* Exercise *
Answer these questions from the passage on digital twins and synthetic users:
(a) What correlation did the effect sizes from the digital-twin data show with those from the human data?
(b) What metric was used to measure bias?
(c) At which university did Neeraj Arora and colleagues conduct their study?

== Supplied passage ==

The twins’ and the humans’ data were remarkably similar: the same 4 out of 5 experiments were successfully replicated with both types of data; neither the twins nor the humans were able to replicate the fifth experiment. Furthermore, the effect sizes reported from the digital-twin data showed a near-perfect correlation (r = 0.98) with those from the human data. This suggests that digital twins, when prompted with rich individual context, can accurately reflect not just individual behaviors but also population-level patterns and scientific findings. Thus, digital twins might have promise not only for simulating individual-user responses but also for exploring broader patterns in attitudes, preferences, and behaviors across a user base.

Interviews Reduce Bias

Bias was measured using a metric known as demographic parity difference, which quantifies how much the model’s performance varies between the best and worst performing groups. A higher difference indicates greater bias, while a lower number suggests more equitable outcomes.

Researchers applied this metric across tasks such as survey questions, personality predictions, and economic games to assess fairness in political and racial dimensions.

Interview-based twins showed significantly lower bias than demographic models for groups based on political ideology and race. For example, political bias was reduced by 36–62% depending on the task, and racial bias saw reductions ranging from 7% to 38% in twins versus demographic models.

Bias (Min=0, Max=1)
	Interview-based twins	Demographic-based models	%Change
Political ideology
GSS	0.079	0.124	36%
Big Five (correlation coefficients)	0.063	0.175	62%
Economic games	0.190	0.500	62%
Racial bias
GSS	0.020	0.033	38%
Big Five (correlation coefficients)	0.110	0.170	35%
Economic games	0.040	0.043	7%

These improvements demonstrate that richer, more personal context — like a detailed interview — can help digital twins generate responses that better reflect the diversity of the user population. This means interview-based models may offer a more inclusive and trustworthy alternative to demographic-only modeling approaches.

Study 3: Synthetic Users

A study by Neeraj Arora and colleagues at the University of Wisconsin-Madison explored several ways in which LLMs could support marketing research. One specific use case they investigated was the use of synthetic users to make population-level predictions. Rather than modeling individuals, this approach involves generating a large group of AI-based synthetic users with demographic profiles that mirror a target population. The researchers then looked at population-level predictions: they analyzed how well the aggregate responses of these synthetic users matched those of real human participants.

===
== Entries provided ==

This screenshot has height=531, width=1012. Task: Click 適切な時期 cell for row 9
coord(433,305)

===
== Entries provided ==

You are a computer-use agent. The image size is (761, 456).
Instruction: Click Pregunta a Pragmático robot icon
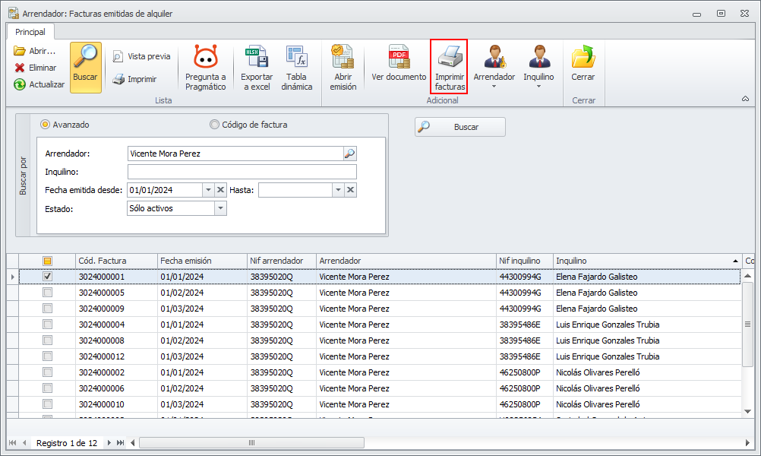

===
== Entries provided ==

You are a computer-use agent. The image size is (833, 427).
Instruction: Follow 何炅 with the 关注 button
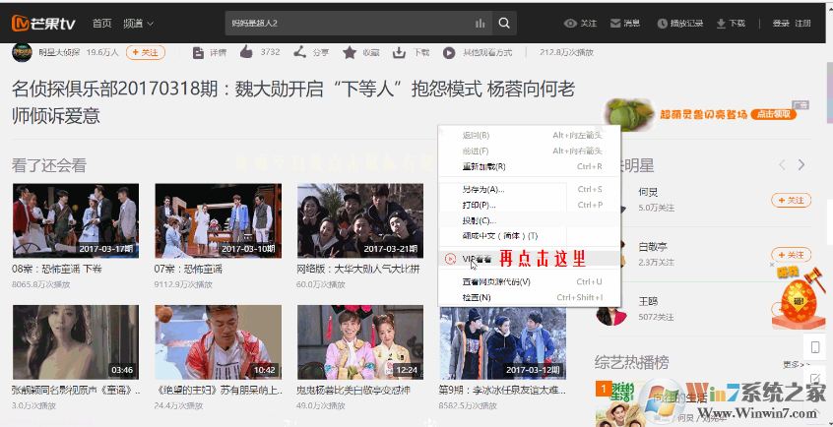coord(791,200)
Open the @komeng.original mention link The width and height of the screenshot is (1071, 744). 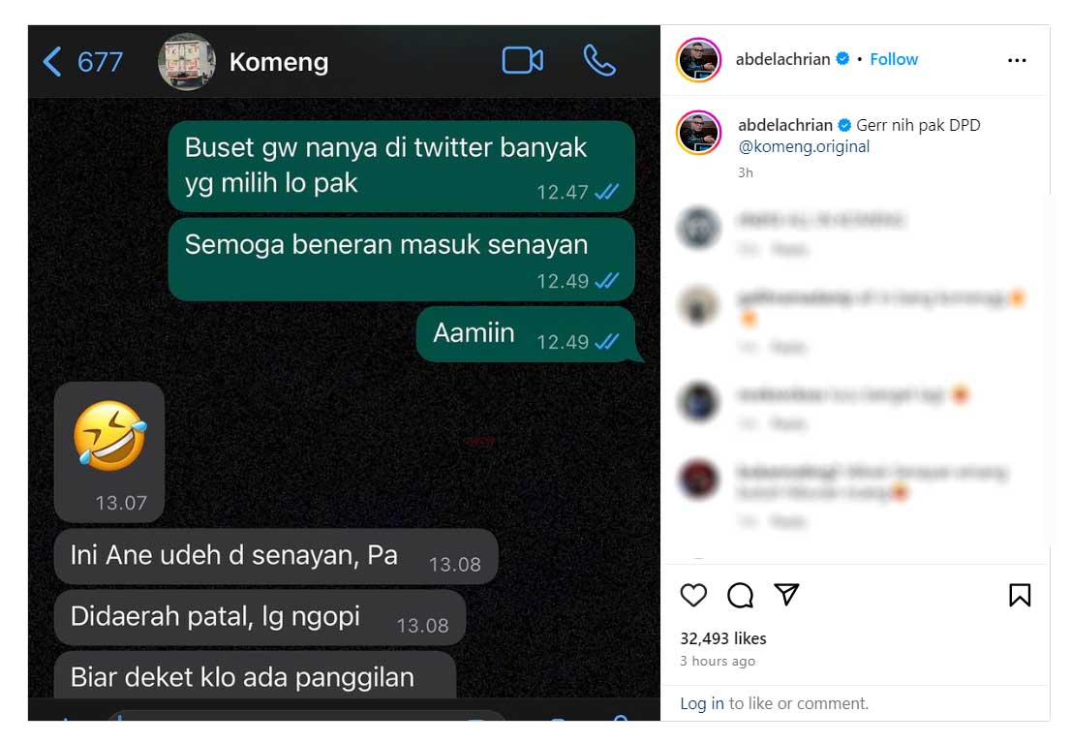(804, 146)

===

* Your solution *
(a) A near-perfect correlation, r = 0.98.
(b) Demographic parity difference.
(c) The University of Wisconsin-Madison.